You signed in with another tab or window. Reload to refresh your session.You signed out in another tab or window. Reload to refresh your session.You switched accounts on another tab or window. Reload to refresh your session.Dismiss alert
Variable importance plot lists only original variables, not one-hot-encoded variables, when permutation importance calculated with model_parts() and explain_tidymodels() functions? #85
I am using explain_tidymodels() to compute variable importance. I have a workflow which includes a recipe with a step_dummy() step. I'm trying to understand why the associated variable importance calculated with model_parts() is given for the original variables rather than the one-hot-encoded variables when this step is included. Is the permutation importance aggregated at some point for the group of one-hot-encoded variables that go together? I didn't see this explained in the documentation. Reprex below. Please advise, Thank you
library("DALEXtra")
library("tidymodels")
library("recipes")
# example with no dummy variables
data <- titanic_imputed
data$survived <- as.factor(data$survived)

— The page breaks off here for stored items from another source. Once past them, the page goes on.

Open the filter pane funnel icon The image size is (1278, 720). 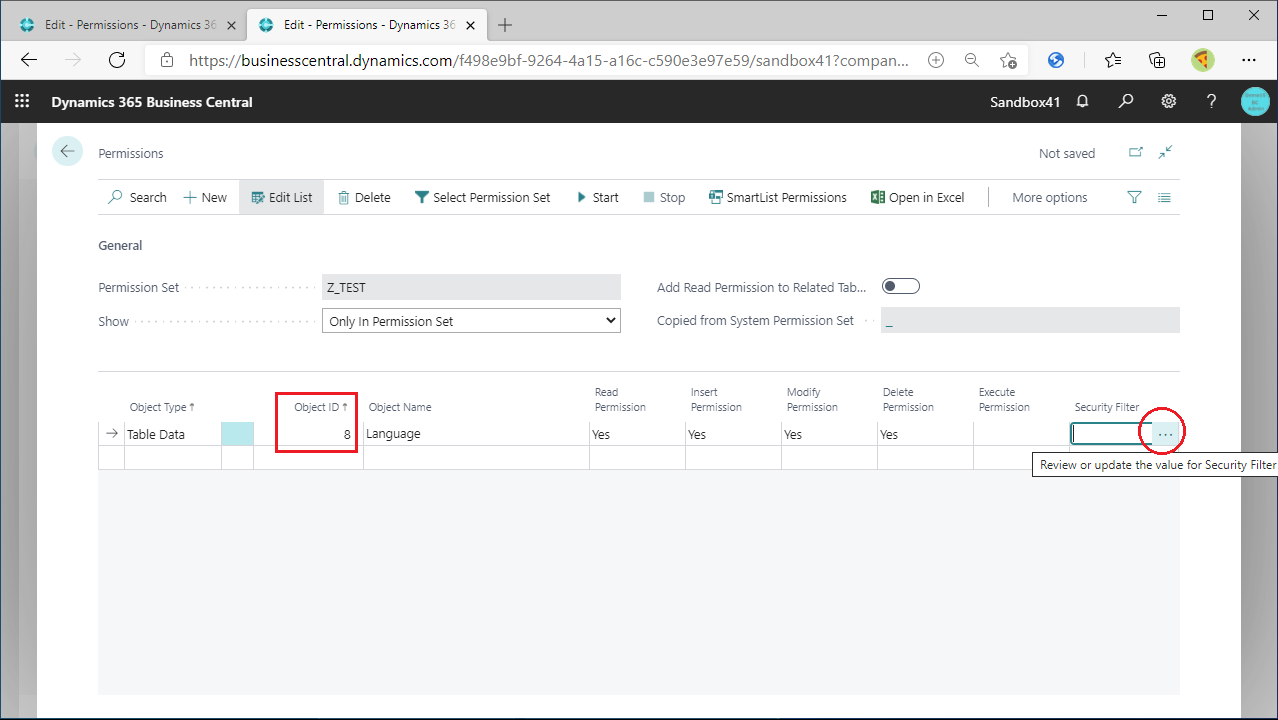[1134, 197]
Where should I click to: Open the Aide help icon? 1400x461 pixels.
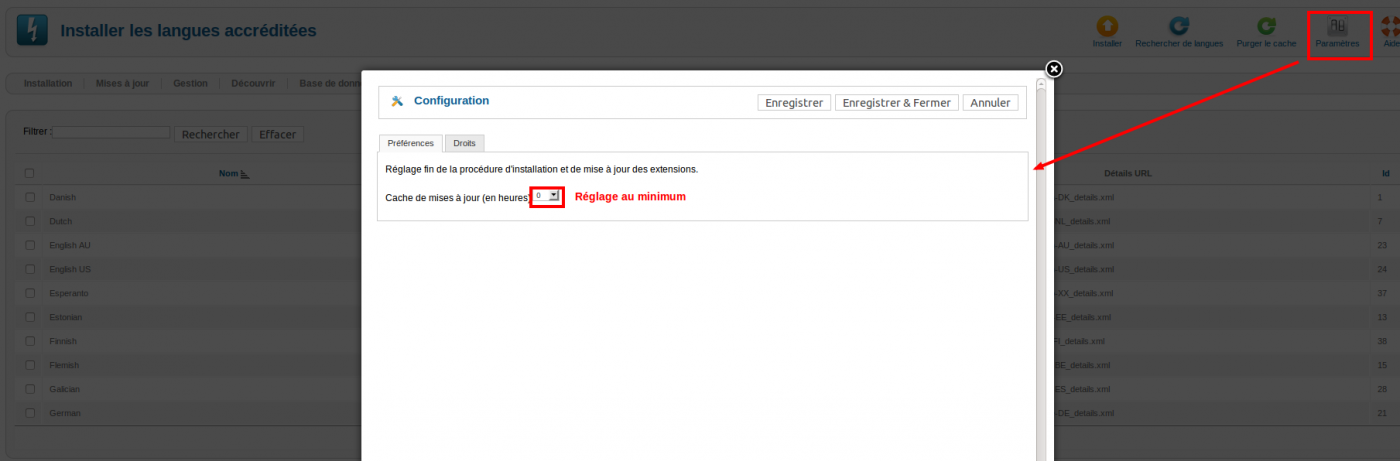coord(1390,27)
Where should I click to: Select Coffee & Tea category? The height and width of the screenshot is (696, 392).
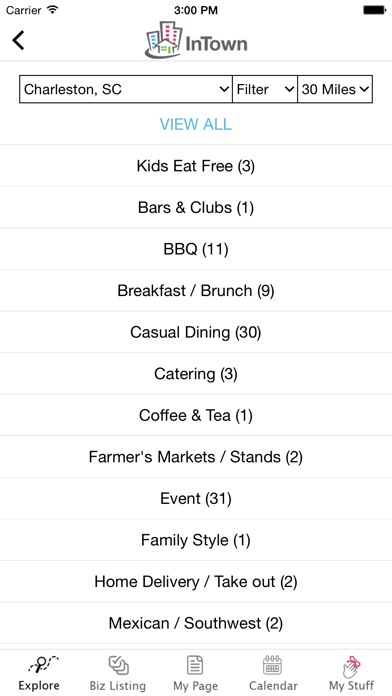click(x=196, y=415)
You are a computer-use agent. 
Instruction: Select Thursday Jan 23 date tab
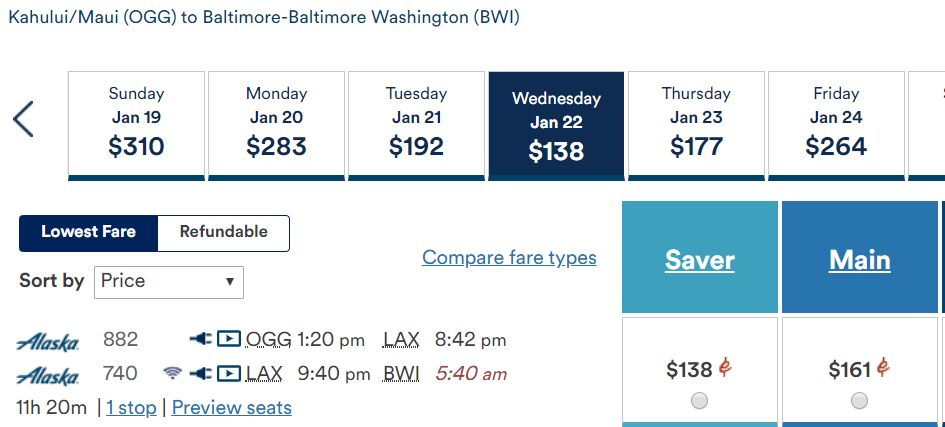[x=696, y=126]
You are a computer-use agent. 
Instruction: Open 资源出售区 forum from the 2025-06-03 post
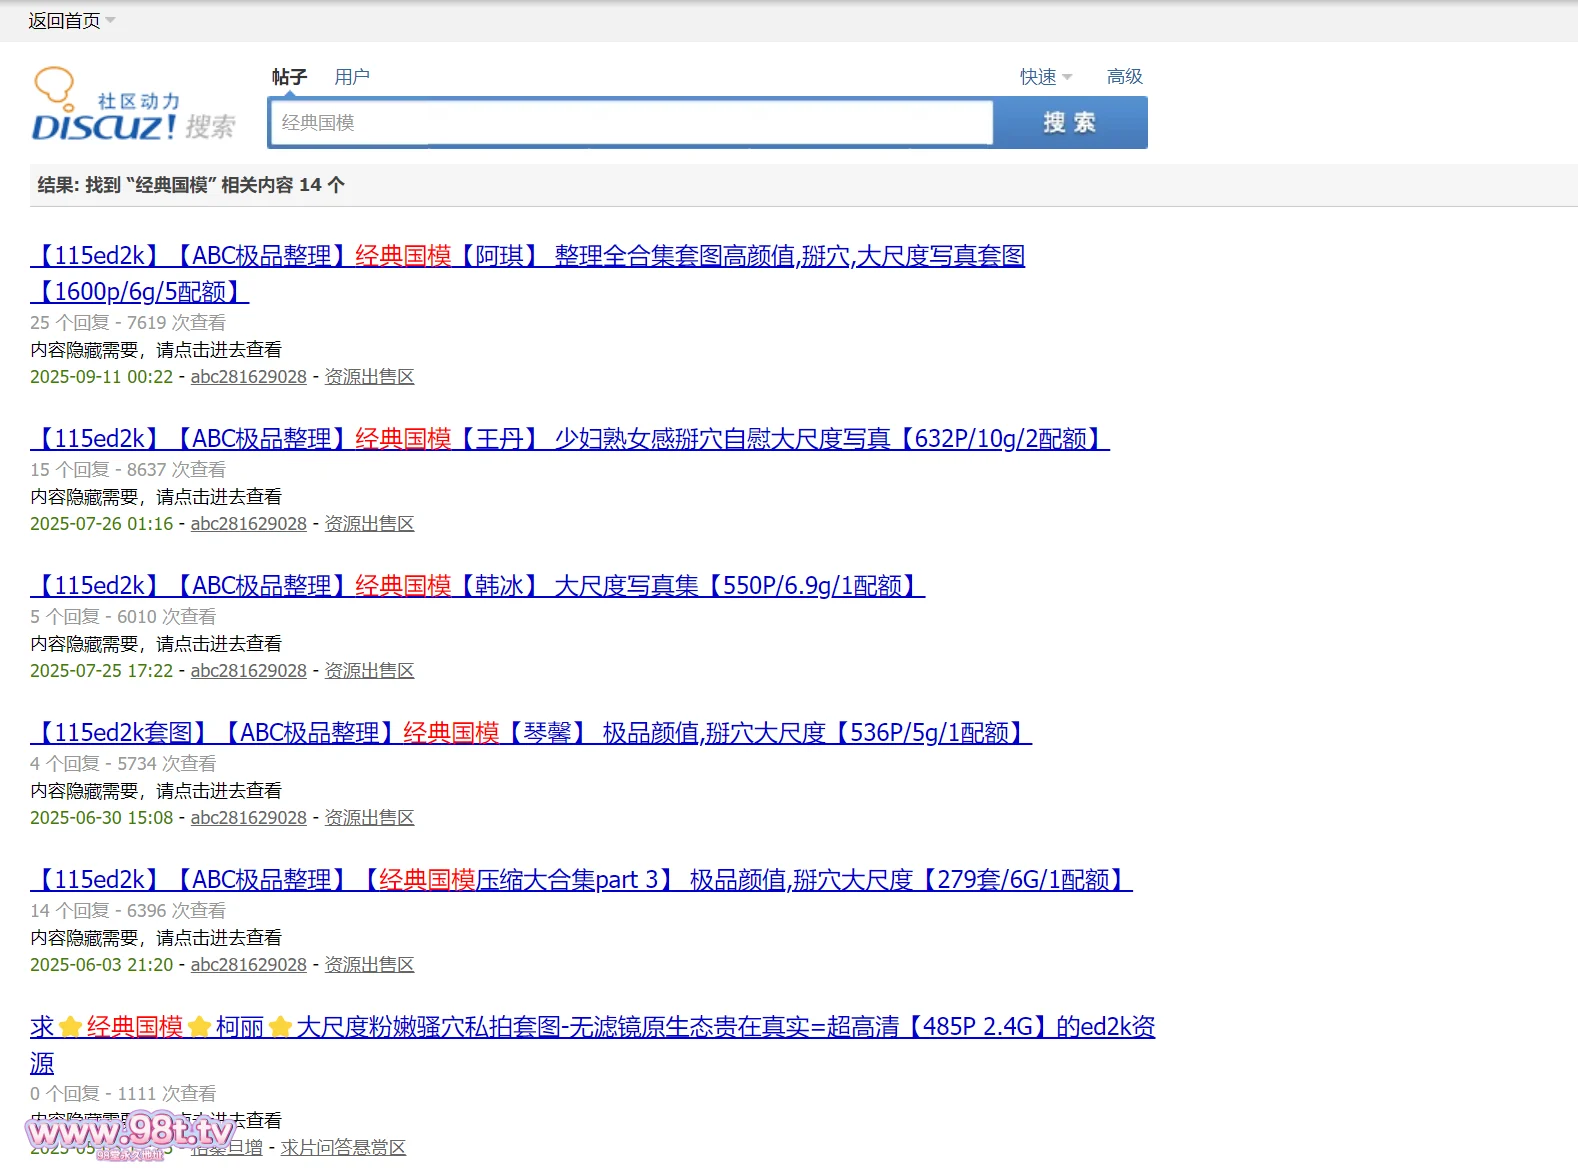coord(369,965)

rec <- recipe(survived ~ ., data = data) %>%
step_normalize(fare)
model <- decision_tree(tree_depth = 25) %>%
set_engine("rpart") %>%
set_mode("classification")
wflow <- workflow() %>%
add_recipe(rec) %>%
add_model(model)
model_fitted <- wflow %>%
fit(data = data)
explainTest <- explain_tidymodels(model_fitted, data = data, y = as.numeric(data$survived))
explainModelParts <- model_parts(explainTest, type="variable_importance")
plot(explainModelParts)
# example with dummy variables
data <- titanic_imputed
data$survived <- as.factor(data$survived)
rec <- recipe(survived ~ ., data = data) %>%
step_dummy(gender, class, embarked, one_hot = TRUE) %>% # one hot encode the categorical variables
step_normalize(fare)
model <- decision_tree(tree_depth = 25) %>%
set_engine("rpart") %>%
set_mode("classification")
wflow <- workflow() %>%
add_recipe(rec) %>%
add_model(model)
model_fitted <- wflow %>%
fit(data = data)
explainModel <- explain_tidymodels(model_fitted, data = data, y = as.numeric(data$survived))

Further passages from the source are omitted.